Attending a REAL BALINESE CEREMONY
- You go on vacation to Bali
- You find amazing beaches
- Drink coconut water out of actual coconuts
- You spend 2 weeks of your life in flip flops
- You meet people from all over the world
- You spend 2 weeks in the water (either ocean or the pool)
- You watch 14 sunsets
- You get the most amazing tan
- You eat freshly picked tropical fruits
We were staying at a friend’s Villa in Canggu (KTS, if you wanna check it out, it’s pretty awesome) and turned out that there was this big ceremony at his village. It was celebrated once a year around the time the temple was built to commemorate it; it was a massive celebration, the locals had been decorating and sending offerings for weeks. To our shock, our friend invited us to join him and his family during the ceremony and, of course, we couldn’t say no. We were about to experience a real Balinese celebration and we were both really excited.
On the afternoon of the ceremony, our friend showed up with traditional clothing for both of us. (Cool right?). Then, we went for dinner with him and his family to this little tiny restaurant is his hometown. Typical Balinese food, meatball soup, boiled rice, chicken and other meats that up to this date we are still not exactly sure what they were. From there, we took an hour ride to his family’s home where his mom and relatives were waiting for us.
They all got ready and left for the temple.

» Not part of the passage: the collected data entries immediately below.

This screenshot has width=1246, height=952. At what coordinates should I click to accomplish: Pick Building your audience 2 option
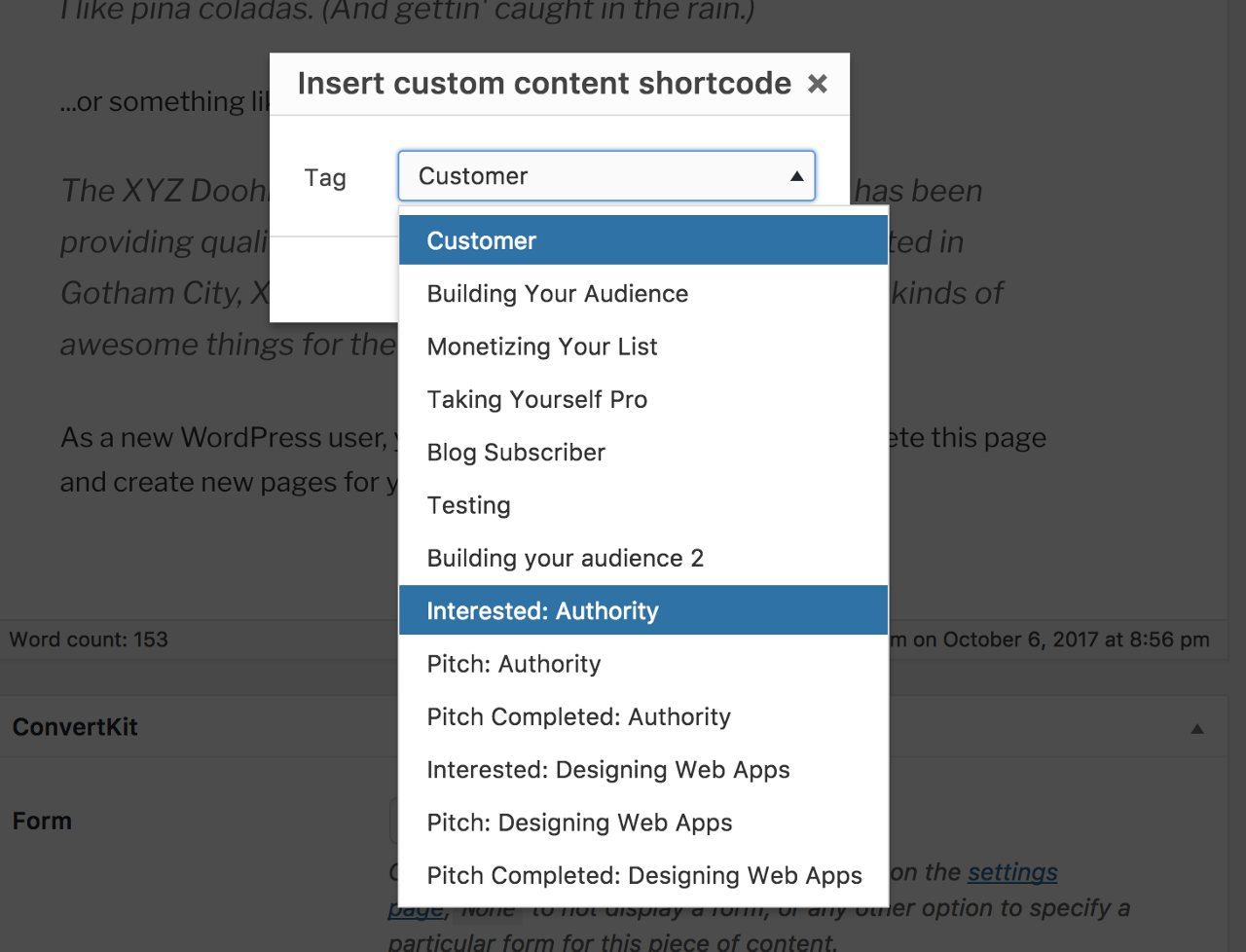coord(643,558)
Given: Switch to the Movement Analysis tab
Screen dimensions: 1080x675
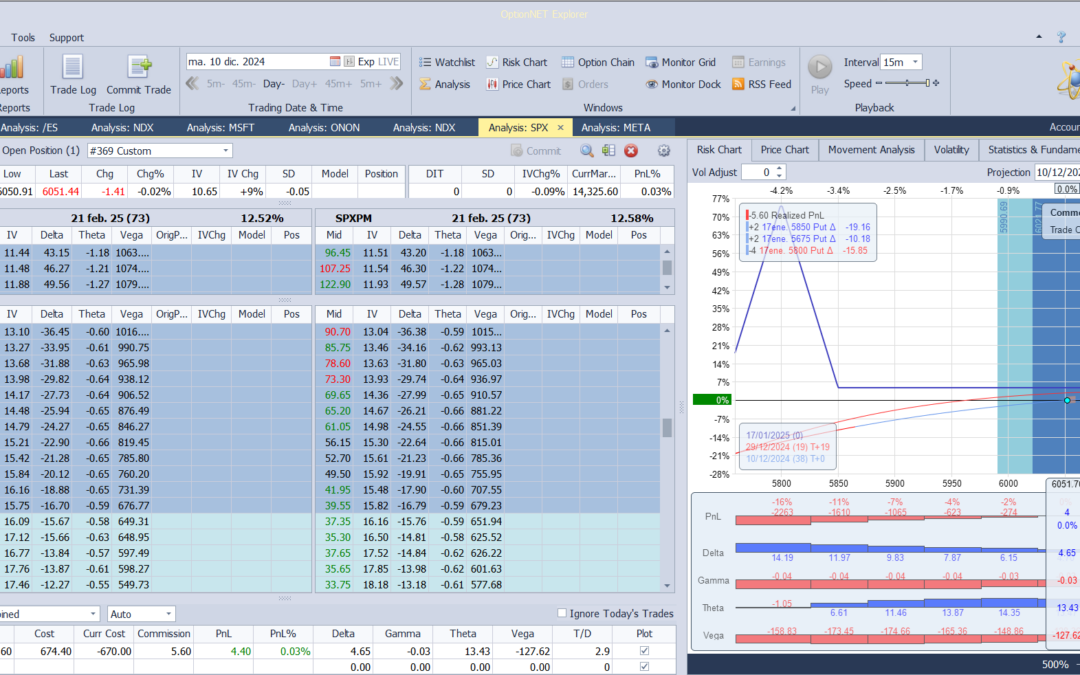Looking at the screenshot, I should pos(870,150).
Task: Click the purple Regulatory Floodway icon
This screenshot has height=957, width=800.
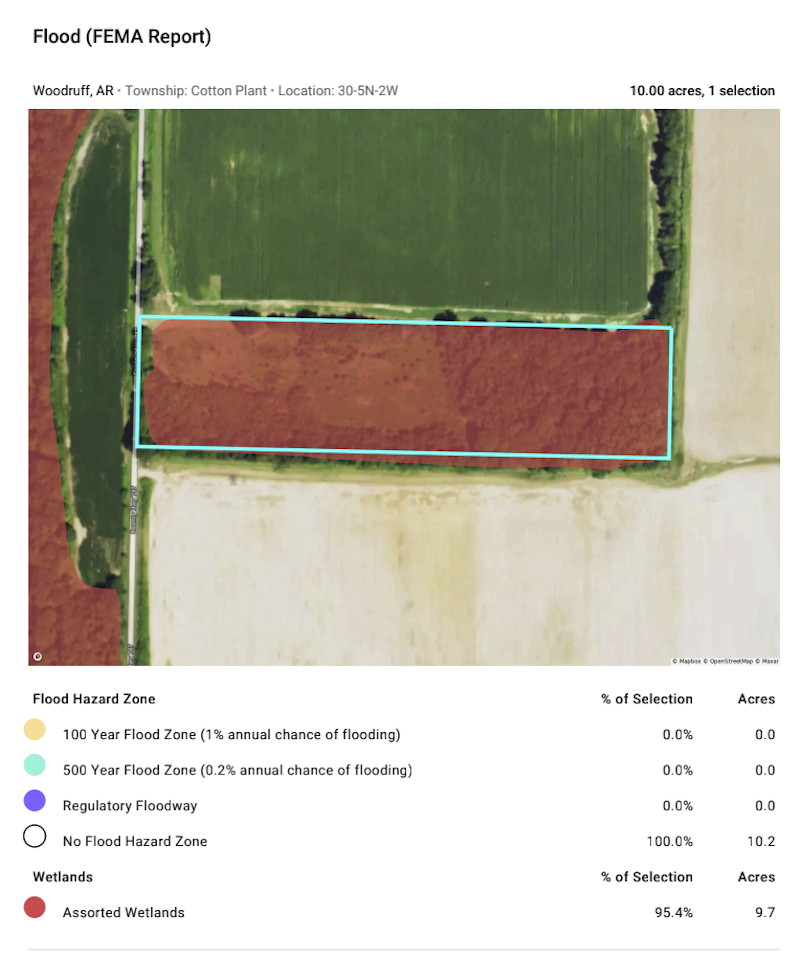Action: tap(35, 802)
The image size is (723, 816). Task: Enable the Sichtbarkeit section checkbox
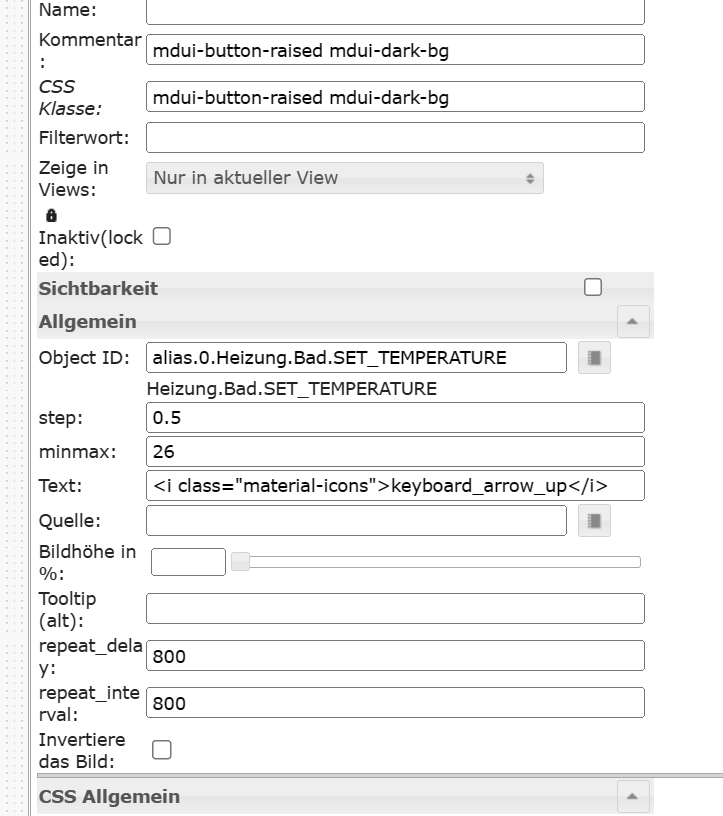coord(593,288)
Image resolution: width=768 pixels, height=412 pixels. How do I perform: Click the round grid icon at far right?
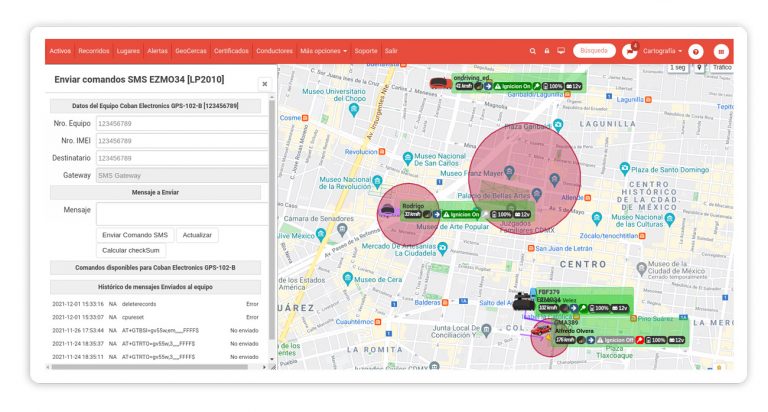pyautogui.click(x=720, y=51)
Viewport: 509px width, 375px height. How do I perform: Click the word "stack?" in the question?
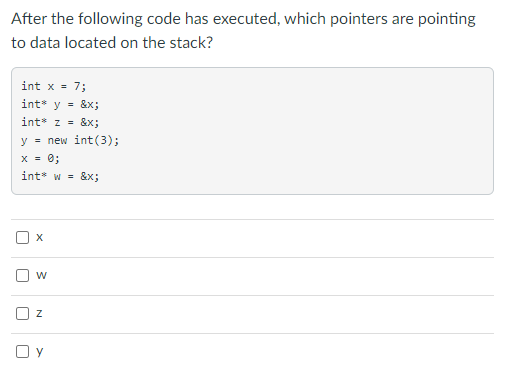point(191,43)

The ceremony was starting at 9pm and the temple was packed with people. We were the only foreigners and being that both of us are blond, I guess you could say we stood out a little.
Everybody was sitting down, getting ready for the prayer; they all brought their offerings (we had one, too!) and then it all started; the chants, water purification, the rituals and the prayers,...it all lasted about an hour and it was pretty magical (getting goosebumps just remembering it).
It was one of those experiences were words can’t really express what you feel and what was happening. We sat down in this small space, knee to knee with villagers, it all started with a traditional Balinese dance, followed by a prayer from the pemangku (the temple priest), that people followed and quietly listened to. Then, everybody started praying and singing different chants while breaking their offering into pieces as the chants kept going.
Once the ceremony was over, people would just hang out and talk to each other for a while before heading back home. It was a fascinating evening that neither of us ever thought we would experience and we are incredibly grateful for it.
This shows that when you are open to life and new experiences, anything can happen.